If you can't handle me at my worst,
you don't deserve me at my best.
There is not a right or a wrong way to bulk (or cut). It only depends on how fat you are comfortable getting, honestly. The issue people have is their perception of what that extra bit of fat is and how little muscle they have actually gained. Many turn back too soon regardless of how clean or dirty they eat. Keep in mind, this long bulk of mine took me from 140 to 180 pounds bodyweight. Sub 10% body fat to somewhere between 15 and 20 percent in just over a year. My lifts went up (height did not, still 5’5”) notably bench and squat. Going from low 200’s to upper 200’s for bench. Even when I started cutting I held on to my PR 285 bench, which felt great as I shed fat going from 180 to 160 in Afghanistan. Squat gained nearly 100 pounds during the bulk, going up to almost 400 without “powerlifting specific” training or equipment. Squat did not lose much during the cut either. A three-hundred-pound squat when I was 140 seemed like a lot. After bulking that was nearly my bench. Deadlift increased by 50 pounds during the cutting phase. To me this was crazy. Pulling 455 in boots and utes at Kajaki is vivid to this day.
These were results I did not anticipate. Strength skyrocketed. I knew I would get stronger bulking up but was not expecting hundreds of pounds stronger in a single year. It is the first reason to resume another bulking phase, which now last until strength plateaus; then I cut, briefly and with more precision. Bulking forgives reckless behavior, like eating too many cookies and drinking too many brewskis. Bulking is hard but it is also fun. Too many fear it like I did but they should remember the end result and not wallow in their temporary fatness.

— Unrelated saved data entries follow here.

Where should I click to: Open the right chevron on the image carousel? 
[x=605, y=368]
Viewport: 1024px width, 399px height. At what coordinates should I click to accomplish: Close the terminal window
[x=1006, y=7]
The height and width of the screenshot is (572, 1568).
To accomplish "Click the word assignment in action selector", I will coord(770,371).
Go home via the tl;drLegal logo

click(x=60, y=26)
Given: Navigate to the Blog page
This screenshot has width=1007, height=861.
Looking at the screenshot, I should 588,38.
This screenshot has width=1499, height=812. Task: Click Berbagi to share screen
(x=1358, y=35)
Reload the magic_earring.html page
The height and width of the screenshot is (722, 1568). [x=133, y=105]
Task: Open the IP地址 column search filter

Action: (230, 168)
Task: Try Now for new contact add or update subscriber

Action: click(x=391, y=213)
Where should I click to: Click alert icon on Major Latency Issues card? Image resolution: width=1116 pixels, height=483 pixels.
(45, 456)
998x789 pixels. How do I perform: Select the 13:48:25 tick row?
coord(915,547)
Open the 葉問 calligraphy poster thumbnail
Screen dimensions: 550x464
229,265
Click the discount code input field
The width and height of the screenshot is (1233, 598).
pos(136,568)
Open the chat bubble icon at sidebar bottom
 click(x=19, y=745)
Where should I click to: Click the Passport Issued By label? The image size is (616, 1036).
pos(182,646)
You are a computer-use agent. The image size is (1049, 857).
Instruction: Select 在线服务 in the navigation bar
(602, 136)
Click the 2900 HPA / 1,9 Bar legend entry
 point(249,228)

Dad knows it is just a phase. Going full Lee Priest is not necessary. Defeatist “hard gainers” talk more than they eat, everybody knows it. Short and tall both grow, but each must eat. So have a friend to bulk with. Race them. Momma bird them if they quit; be a good friend. Much like how block periodization is accepted, so should dedicated bulking and cutting cycles. Find the nuance of execution that suits you, whether that is counting macros, calories, or plates.
TBH both look great in their own ways.
GOAT bodybuilder? No. GOAT bulker - yes.
So, are you bulkin’ up?
Scrambled egg recipe for frozen blended shake add in:
1. Wisk three to four large eggs in a metal bowl; add a half cup to a cup of heavy cream or half and half. (Quantity of eggs and cream dependent on bulking needs and taste.)
2. Flavor with ½ teaspoon vanilla extract. Real, not imitation. You deserve it. (Also try almond extract.)
3. Wisk in salt and other dry flavorings, like cinnamon, to taste; experiment here.
4. Scramble in a hot pan with butter. Turn frequently to avoid burning the eggs.
5. When the eggs are fluffy and dry remove them from the pan and after cooling to room temperature place them in a bag for freezing.
6. Add these frozen eggs into any shake recipe, making a custard like high protein and calorie dense snack in your blender at home. I recommend a Vitamix because the consistency is always primo. Absolutely no problem with ice, frozen eggs, fruits, or nuts.